To be done: Rewrite the data from the line containing "Where should I" through the end of the data, inclusive, swapping "town" for "village" and keeping everything else the same. Leave the pictures out of your answer.
Begin Data section
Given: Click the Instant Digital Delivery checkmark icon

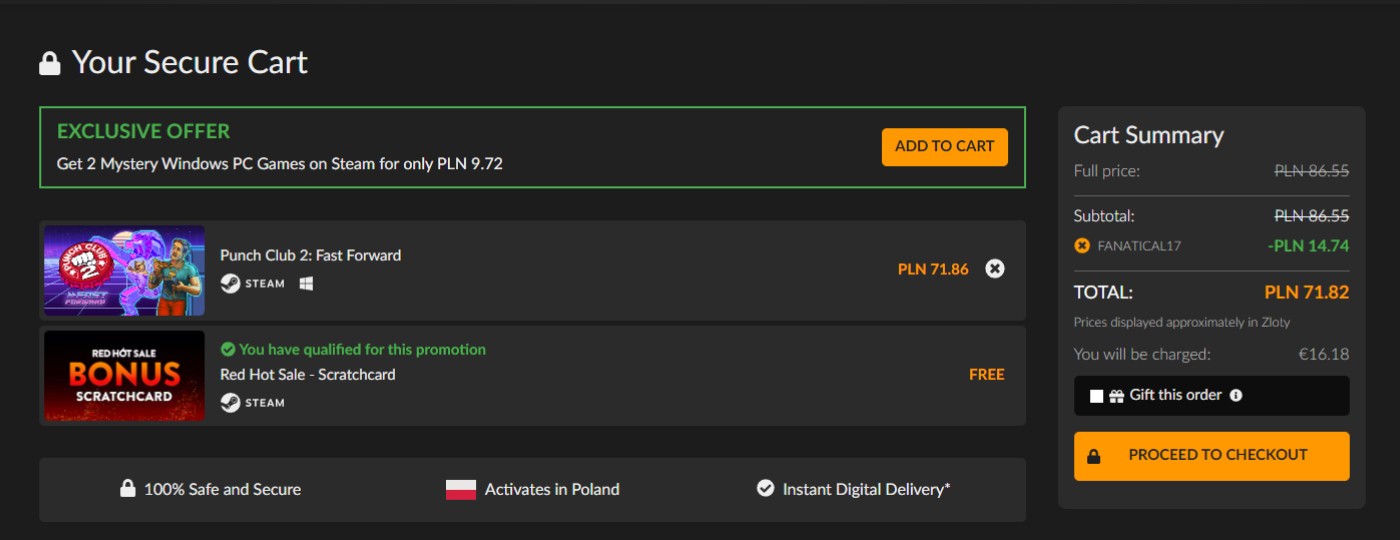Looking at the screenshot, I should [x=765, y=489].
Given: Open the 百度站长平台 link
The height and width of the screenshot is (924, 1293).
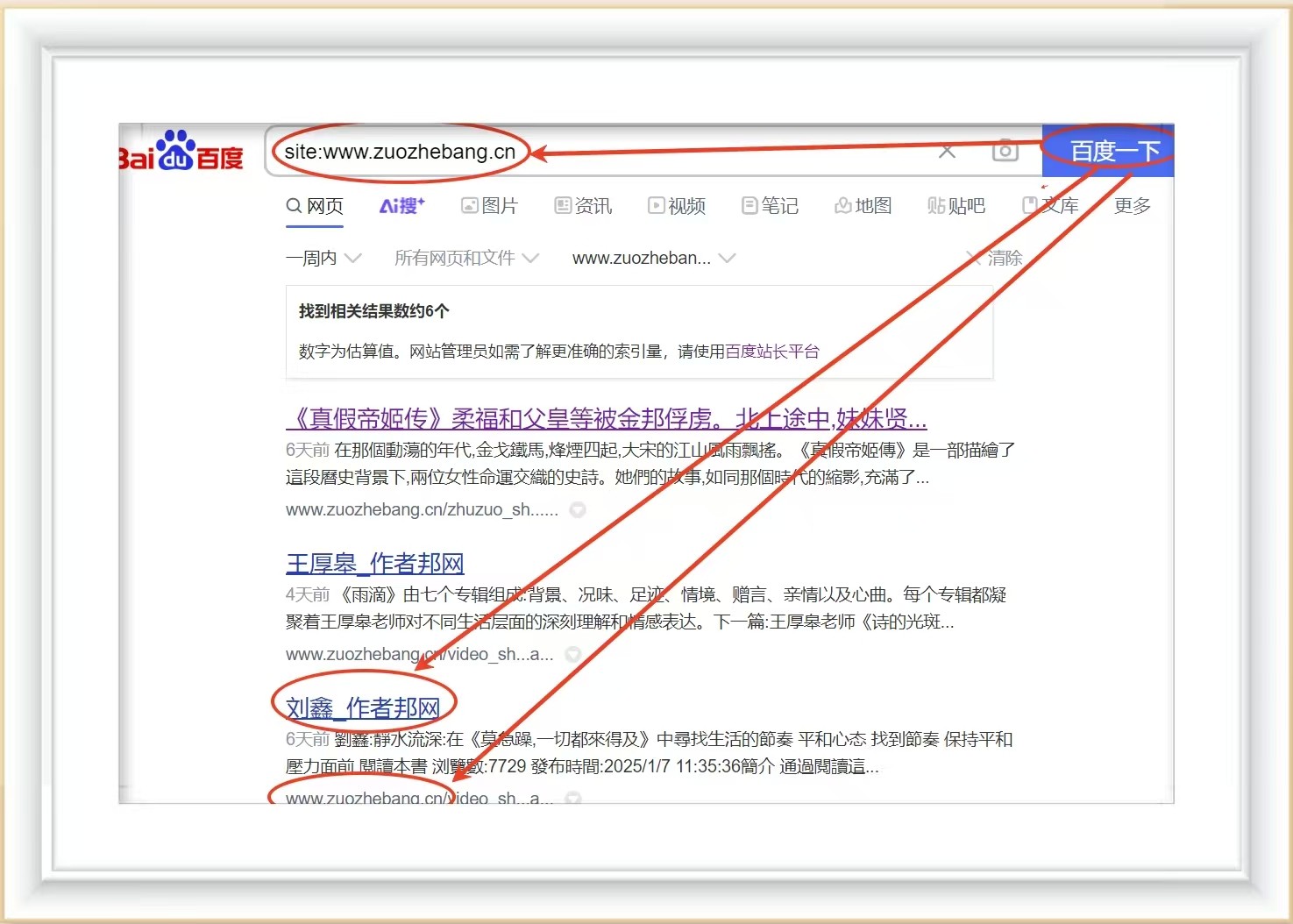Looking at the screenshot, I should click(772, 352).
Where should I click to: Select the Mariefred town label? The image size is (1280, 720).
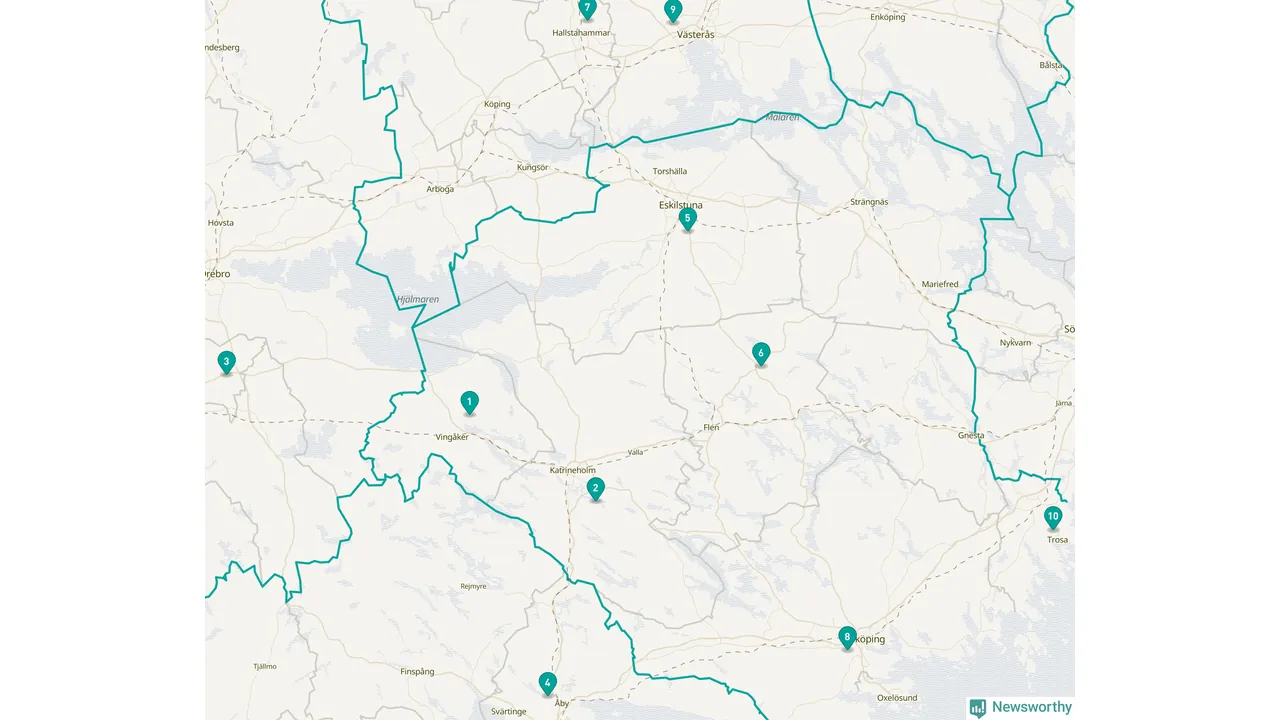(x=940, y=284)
End Data section
The reply:
Where should I click to: Select the Mariefred village label? The image size is (1280, 720).
(x=940, y=284)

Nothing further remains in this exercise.